[What you will do] Copy each line from the listing below where the word "arrow" shows up.

[Records for the exercise]
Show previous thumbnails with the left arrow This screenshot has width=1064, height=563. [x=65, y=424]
==
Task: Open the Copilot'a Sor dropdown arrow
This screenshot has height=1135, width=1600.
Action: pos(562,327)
...
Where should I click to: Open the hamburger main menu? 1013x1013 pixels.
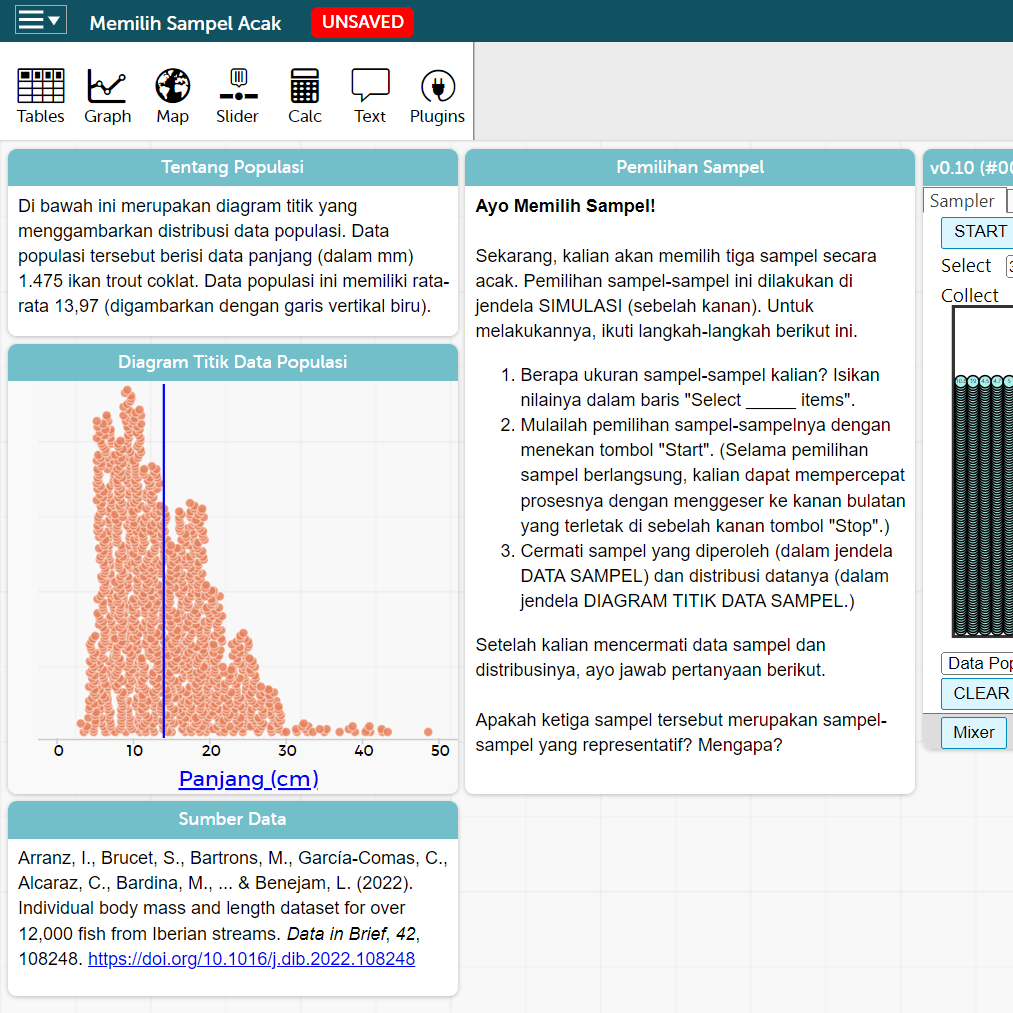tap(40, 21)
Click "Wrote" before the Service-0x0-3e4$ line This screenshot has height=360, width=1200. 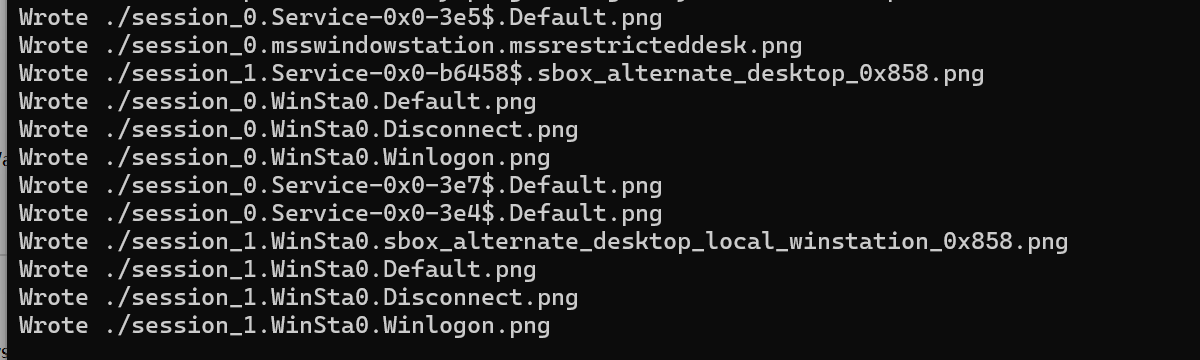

[Task result]
Show previous thumbnails with the left arrow This screenshot has width=1064, height=563. [x=65, y=424]
Task: Open the Copilot'a Sor dropdown arrow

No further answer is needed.